Na propriedade, o corredor agroecológico foi implantado numa área onde haviam sido plantados mandioca e milho, tendo sido mantida em pousio por um período. Agora, o agricultor revela satisfação com o corredor, onde está sendo testada a variedade MC 20 (ainda em validação) para milho verde. “É uma realidade. Tempos atrás, se eu falasse em capinar aqui, me chamavam de doido. Dá trabalho, mas estamos vendo a terra melhorar e que é possível produzir sem veneno”, disse.

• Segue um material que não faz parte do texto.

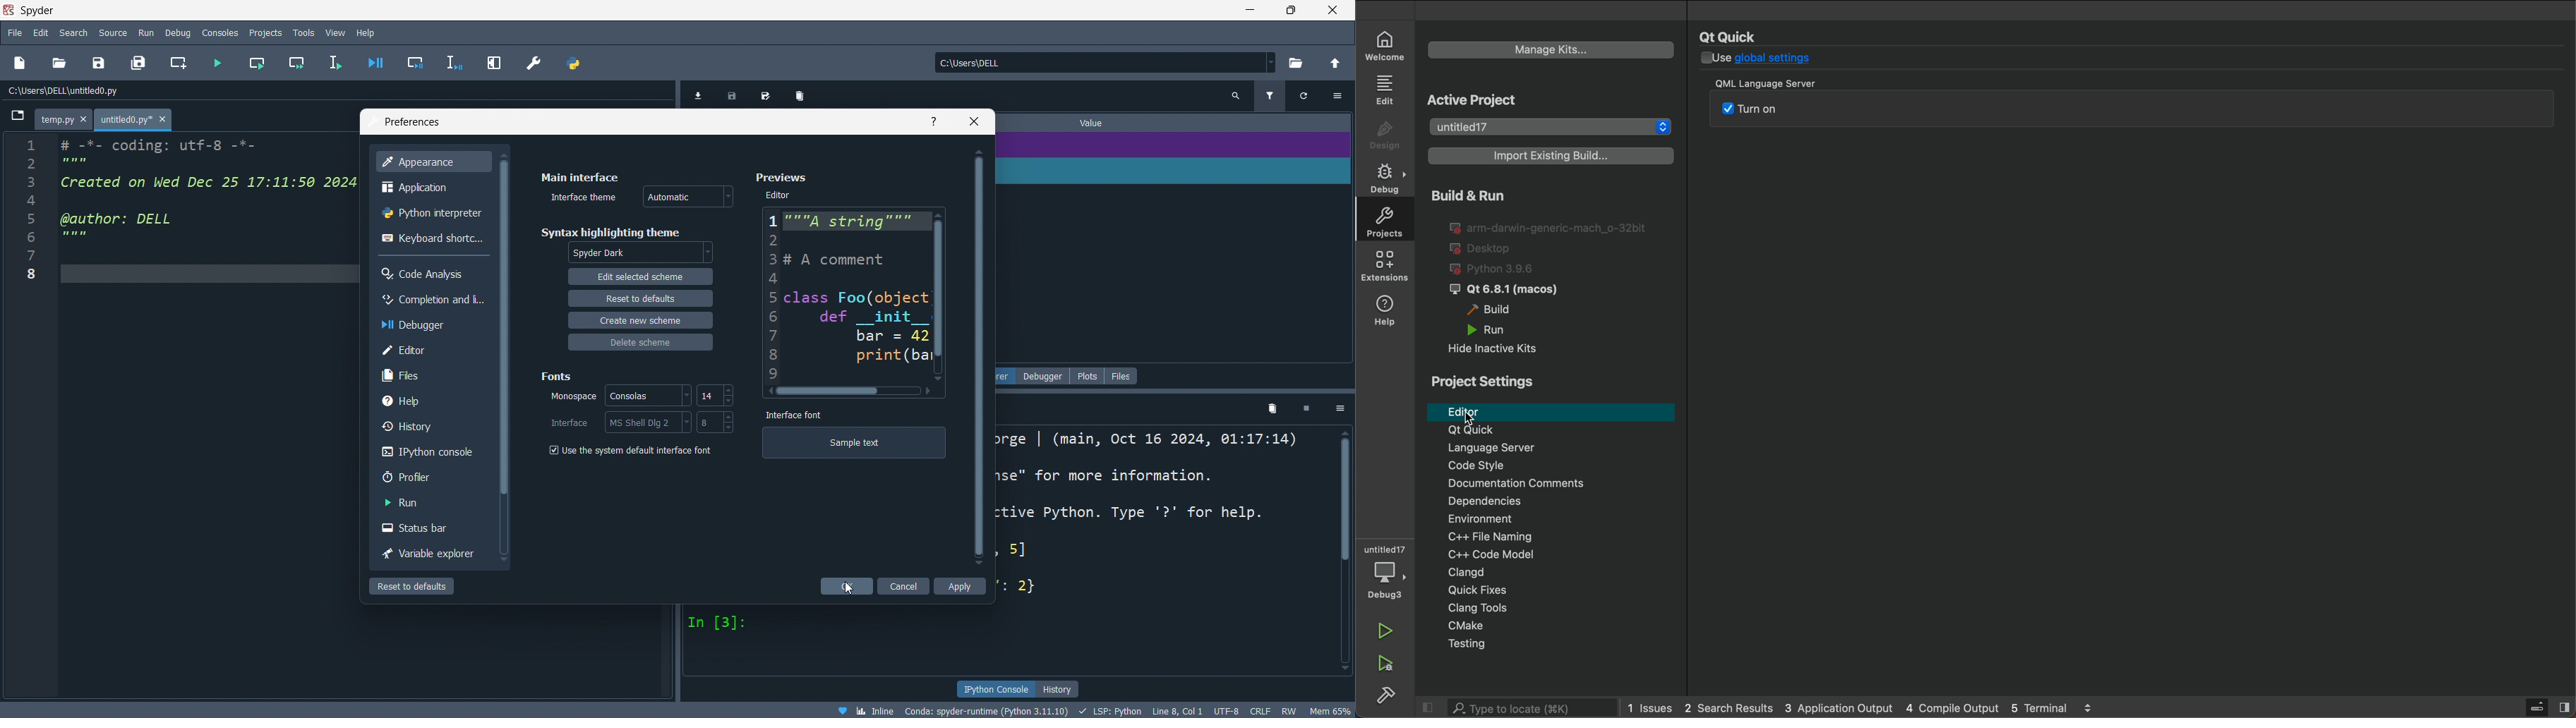 The image size is (2576, 728). I want to click on options, so click(1340, 99).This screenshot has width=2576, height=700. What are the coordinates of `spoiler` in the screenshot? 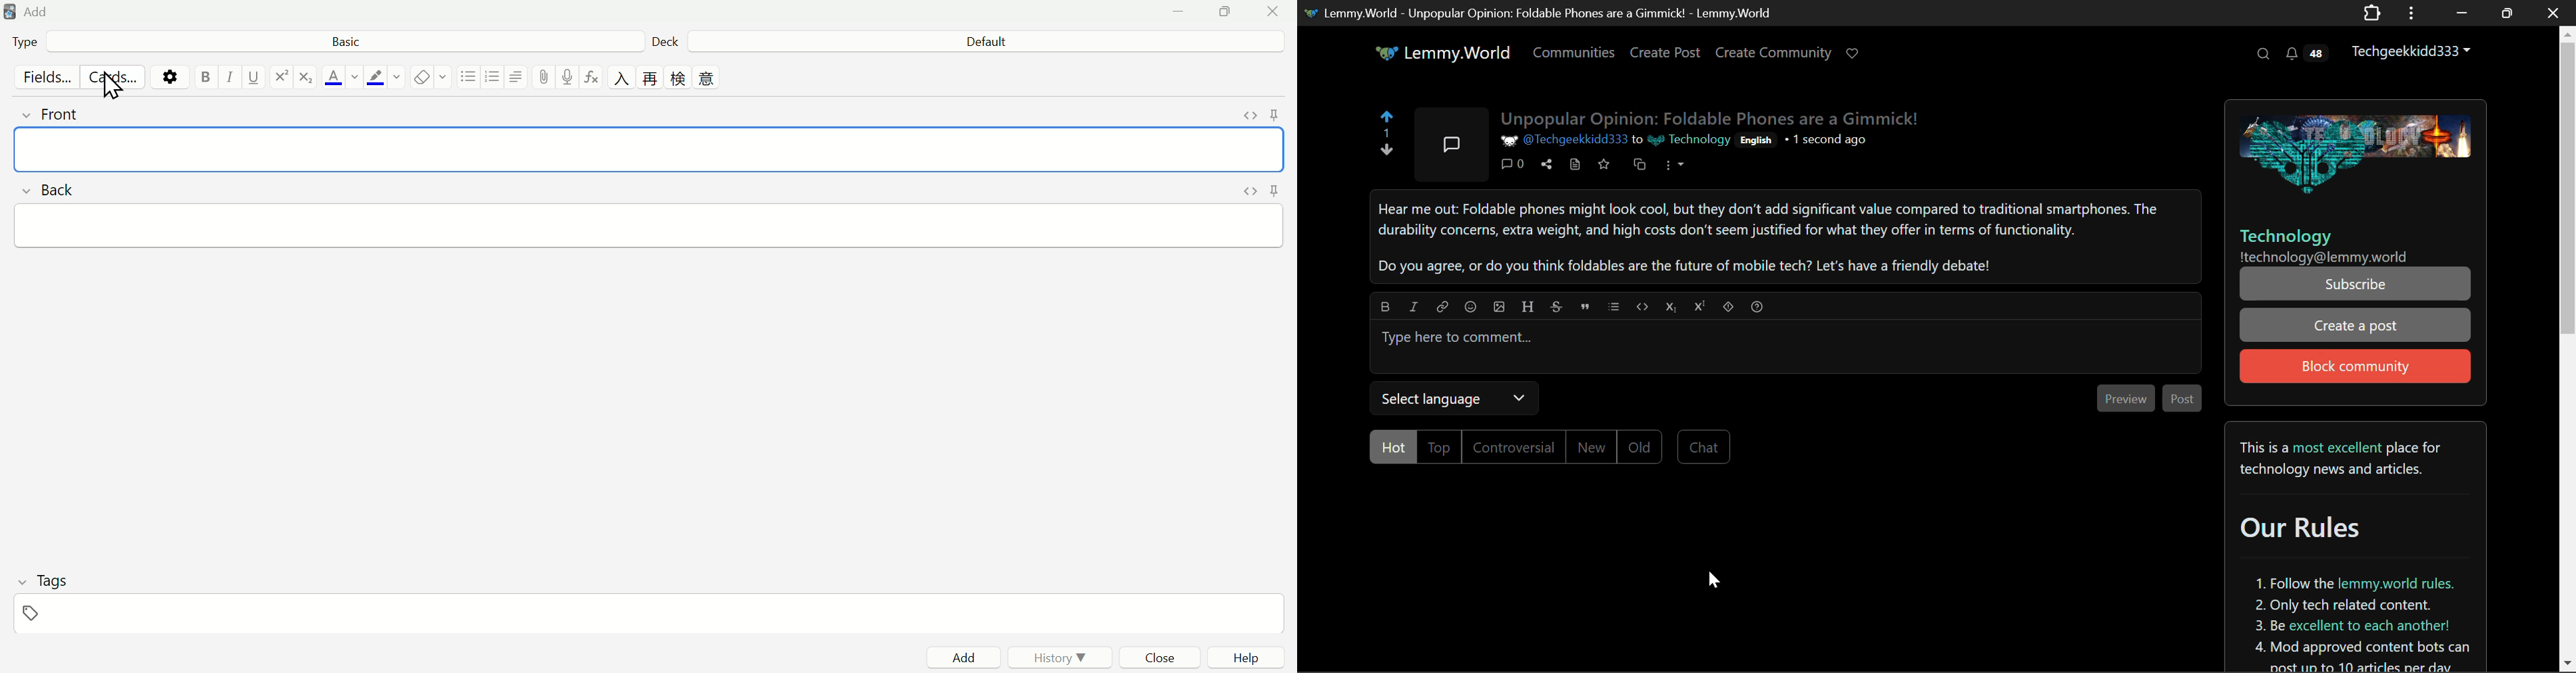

Segundo Cynthia Machado, o teor de matéria orgânica do solo no local do corredor é satisfatório. “A estratégia passa por isto: plantas que retiram mais do solo e plantas que recuperam a fertilidade do solo”, apontou. Assim como na Fazenda Corinalves, a equipe do projeto Agrobio II vai avaliar o desenvolvimento dos consórcios, a rotação, o rendimento das culturas, a fertilidade e a biologia do solo, os insetos praga e os benéficos e as plantas invasoras.
Ela lembrou que cada propriedade estabelece o corredor agroecológico conforme suas necessidades. “Por isso, vamos testá-lo de acordo com o que o Adair quer fazer, mas sempre combinando os adubos verdes com os cultivos alimentares”, salientou. “Foi muito bom ter instalado o ensaio aqui, pois a área é pequena e o desafio é melhorar o sistema de produção de semente e obter uma semente de qualidade”, comentou o pesquisador Altair Machado.